Scientific classification
- Kingdom: Fungi
- Division: Ascomycota
- Class: Eurotiomycetes
- Order: Verrucariales
- Family: Verrucariaceae
- Genus: Dermatocarpon
- Species: D. americanum
- Binomial name: Dermatocarpon americanum Vain. (1926)

= Dermatocarpon americanum =

- Authority: Vain. (1926)

Species of lichen-forming fungus

Dermatocarpon americanum, the American stippleback lichen, is a silvery-gray, leafy (foliose) lichen with black dots that is common on near seeps in rock faces from southwestern North American deserts to coastal areas. It has a silvery-dusty looking coating.

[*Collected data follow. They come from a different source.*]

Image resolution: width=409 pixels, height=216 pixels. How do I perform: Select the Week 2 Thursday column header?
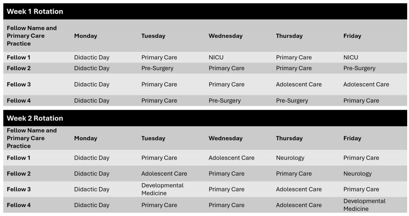289,138
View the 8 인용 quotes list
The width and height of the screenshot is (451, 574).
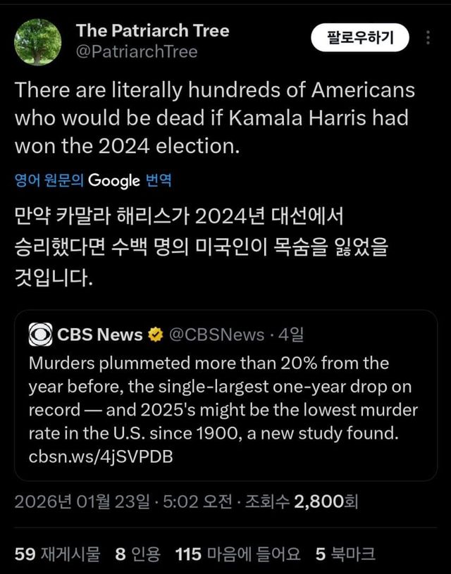[x=137, y=554]
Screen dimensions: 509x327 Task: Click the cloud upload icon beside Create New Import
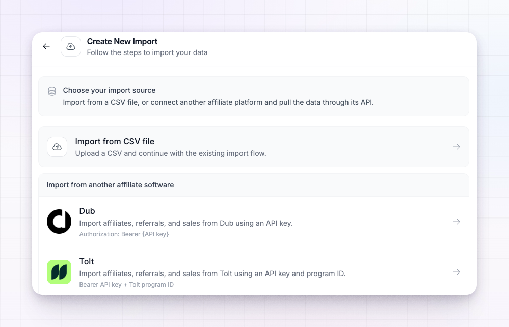(71, 46)
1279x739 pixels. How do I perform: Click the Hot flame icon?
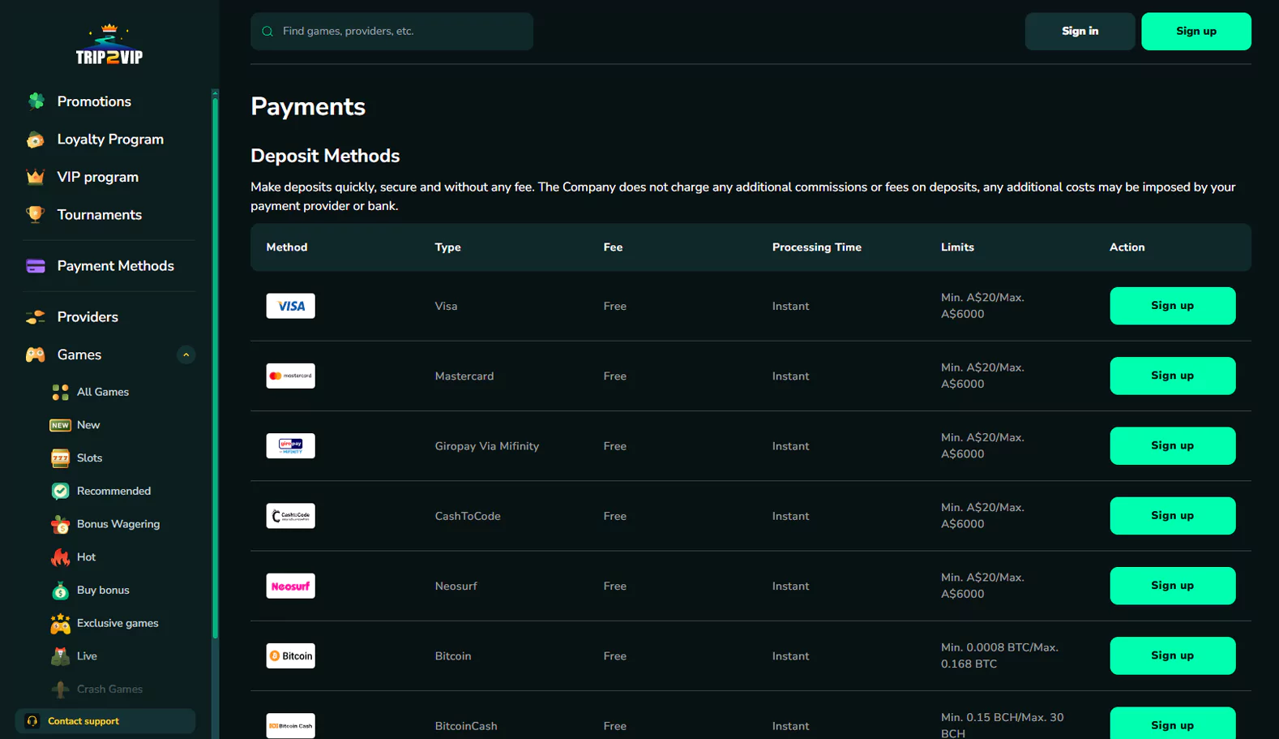[x=61, y=557]
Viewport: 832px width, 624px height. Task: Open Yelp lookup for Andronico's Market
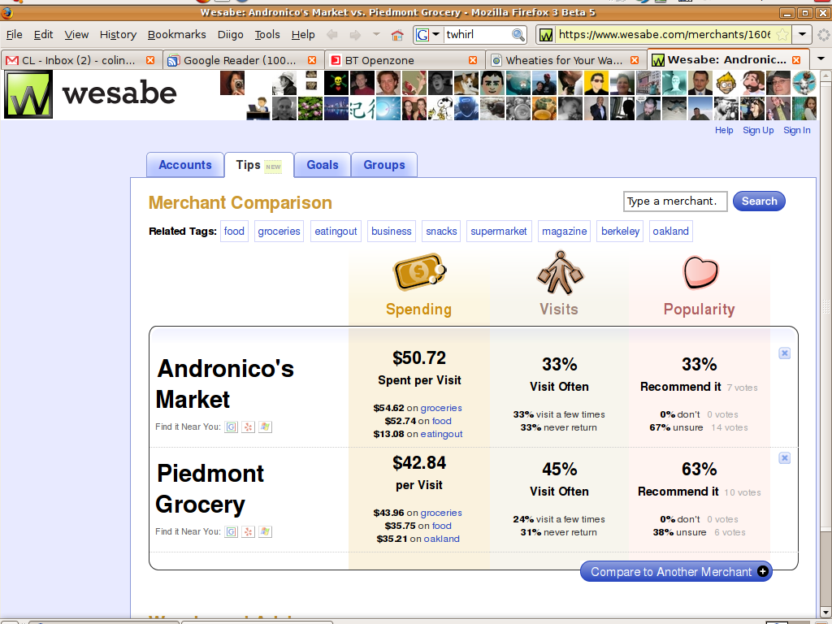[x=249, y=427]
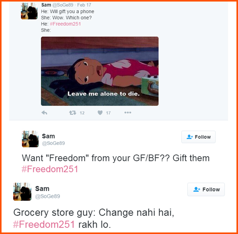Like the tweet with the heart icon
This screenshot has width=238, height=234.
100,113
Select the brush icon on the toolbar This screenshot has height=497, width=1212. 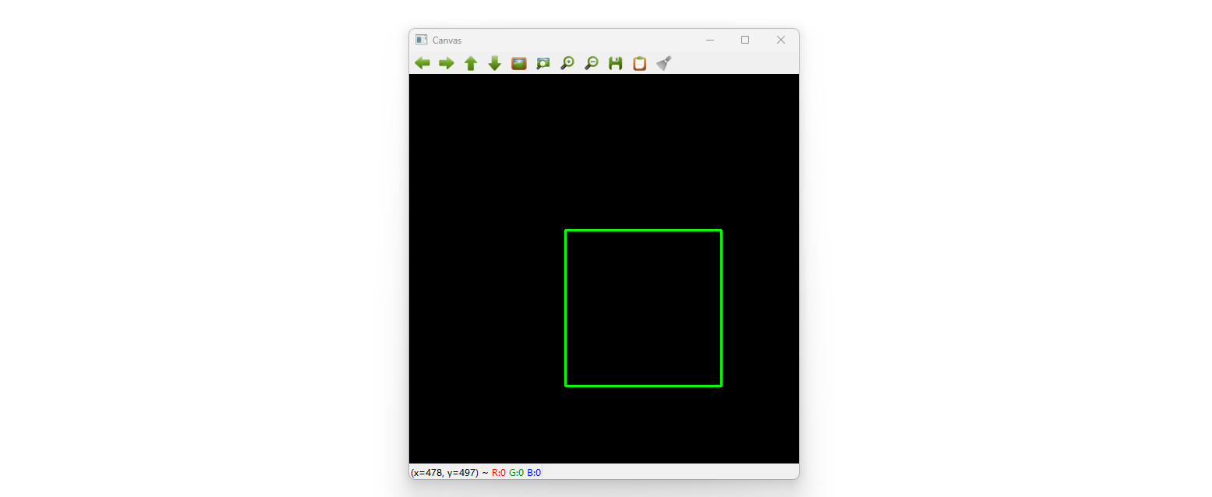point(663,63)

It is common in deserts on vertical rock surfaces that are partially shade protected near seepages.

It is umbilicate, meaning it grows from a single anchoring stem called a holdfast), with a single-leaf body (thallus), which ranges in size from 1.7–6 cm. The dusty looking top silvery coating on the cortex is dead fungal filaments (hyphae) filled with air (epinecral). The lower surface is light to dark brown. The black dots on the surface are the tops of the holes of flask shaped fruiting bodies that are embedded in the thallus, called perithecia. The perithecia range in shapes from that of an upside down pear (obpyriform) to spherical (globose).

Lichen spot tests are all negative, but the medulla reacts to Meltzer's iodine by turning red, which distinguishes it from D. miniatum, although not all lichenologists find this test to be reliable.